英語英文学科

2022年度卒業研究「優秀論文」口頭諮問を実施しました

2023-02-08
学科のまなび

英語英文学科では、1月30日(月)に、2022年度の卒業研究の中から推薦を受けた「優秀論文」の口頭諮問を実施しました。出席した英語英文学科の教員と一部の学部3年次生や2年次生の前で、3名の候補者がそれぞれ論文の口頭発表と質疑応答を行い、審査の結果全員が無事に合格を果たしました。おめでとうございます!
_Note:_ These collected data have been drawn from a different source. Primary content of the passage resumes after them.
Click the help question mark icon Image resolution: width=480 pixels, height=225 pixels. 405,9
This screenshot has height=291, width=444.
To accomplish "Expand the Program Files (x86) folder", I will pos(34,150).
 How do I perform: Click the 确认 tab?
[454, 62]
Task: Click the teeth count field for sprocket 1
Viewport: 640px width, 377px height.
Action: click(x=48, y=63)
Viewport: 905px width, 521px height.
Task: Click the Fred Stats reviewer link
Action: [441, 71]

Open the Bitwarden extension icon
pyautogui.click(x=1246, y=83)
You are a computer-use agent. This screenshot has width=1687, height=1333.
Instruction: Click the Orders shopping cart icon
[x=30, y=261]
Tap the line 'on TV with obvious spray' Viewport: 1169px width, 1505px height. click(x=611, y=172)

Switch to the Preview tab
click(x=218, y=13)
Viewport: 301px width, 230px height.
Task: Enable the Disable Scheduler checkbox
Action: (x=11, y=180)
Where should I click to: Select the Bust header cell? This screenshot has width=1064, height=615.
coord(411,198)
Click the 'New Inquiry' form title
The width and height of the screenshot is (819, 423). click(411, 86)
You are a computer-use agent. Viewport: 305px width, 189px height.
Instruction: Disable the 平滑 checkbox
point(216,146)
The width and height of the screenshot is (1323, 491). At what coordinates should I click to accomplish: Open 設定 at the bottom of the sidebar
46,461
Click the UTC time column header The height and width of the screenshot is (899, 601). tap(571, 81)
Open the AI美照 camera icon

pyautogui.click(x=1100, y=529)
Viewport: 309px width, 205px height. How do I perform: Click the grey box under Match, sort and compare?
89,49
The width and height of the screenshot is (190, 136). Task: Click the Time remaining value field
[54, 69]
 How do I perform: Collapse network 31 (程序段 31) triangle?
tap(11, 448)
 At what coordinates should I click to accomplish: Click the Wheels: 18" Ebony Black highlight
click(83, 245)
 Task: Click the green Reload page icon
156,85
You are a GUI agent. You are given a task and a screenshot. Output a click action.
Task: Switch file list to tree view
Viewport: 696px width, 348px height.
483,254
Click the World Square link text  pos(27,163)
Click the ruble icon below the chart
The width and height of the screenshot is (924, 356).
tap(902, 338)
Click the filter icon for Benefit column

以下、3名の卒業論文の概要とそれぞれのコメントを紹介します。

[1]  佐藤 桃華さん (コミュニケーション学:小山ゼミ)
  “A Study of the influence of cognitive and psychological distortions on the evaluation of others’ communication: Why can someone who seems perfect get on your nerves?”(個人の認知・心理的特性の歪みが他者のコミュニケーションへの評価に与える影響とその関連性の解明―完璧そうに見える人物が癇に障るのはなぜか―)


概要:

誰からも評価を受ける一見「完璧な」コミュニケーション・スタイルの人物に対してなぜか猜疑的な目を向けてしまう少数派に着目し、そうした傾向に対する認知的特性(2変数)と心理的特性(4変数)の影響を検証した論文です。シナリオを組み込んだ質問紙調査を実施(83名回答)、統計的分析の結果、猜疑的評価は認知的スキルや能力に基づいた「正しい見方」ではなく、むしろ心理特性の影響を受けた「歪んだ見方」である可能性を示唆しました。

佐藤さんからのコメント:

卒業研究は、自分が何に興味があって、何に疑問を抱くのかなど、自分を知る良い機会だと感じました。短い期間でしたが、自分の好きなテーマに没頭できるとても貴重な時間を過ごすことができました。




[2] 黒田 悠華さん (理論言語学:田口ゼミ)
 “On the true nature of stranded -no in Japanese: ga/no conversion in agreement and adjuncts.”

概要:

日本語のガ/ノ交替は50年以上議論されてきましたが、等位接続構造におけるノ格主語の意味解釈に着眼した分析は非常に独創的です。拮抗する二つの分析手法に対する論争を敢えて避け、両者を尊重しつつ提案した分析は、物事を冷静に見つめる彼女ならではだと言えます。また、独自の分析とハ残余構文との関連を基に、ミニマリズムとカートグラフィー理論の接点を示唆した点が評価され、日本言語学会のポスター発表に採択されました。

黒田さんからのコメント:

四年間の大学生活で卒業論文を頑張りました。論文の作成は専門性が求められるため大変でしたが、ゼミの先生にもサポートしてもらい良い論文を完成することができました。また、論文作成を通して、論理的思考能力を身に付けられたと思います。



[3] 山田 志穂さん (アメリカ文学:大川ゼミ)
 ”Holly’s “Mobility”: Animal Representations in Breakfast at Tiffany’s.”

概要:

主に20世紀中期に活躍したアメリカ人作家Truman Capoteの小説Breakfast at Tiffany’s(1958)について、テクストに散在する動物表象と、主人公Holly Golightlyの移動性との関連を考察した論文です。また、そうした動物表象と移動の主題が、「海賊」を喚起させるモチーフを通じて昇華されることを分析し、Hollyの満たされない帰属意識を巡る話として作品を論じています。

山田さんからのコメント:

約30分もの間壇上に上がって話す、という経験はなかなかできないのでとても貴重な体験でした。自分なりに一生懸命調べ、考え、繋ぎ合わせた努力の結晶にとても自信を持つことができました。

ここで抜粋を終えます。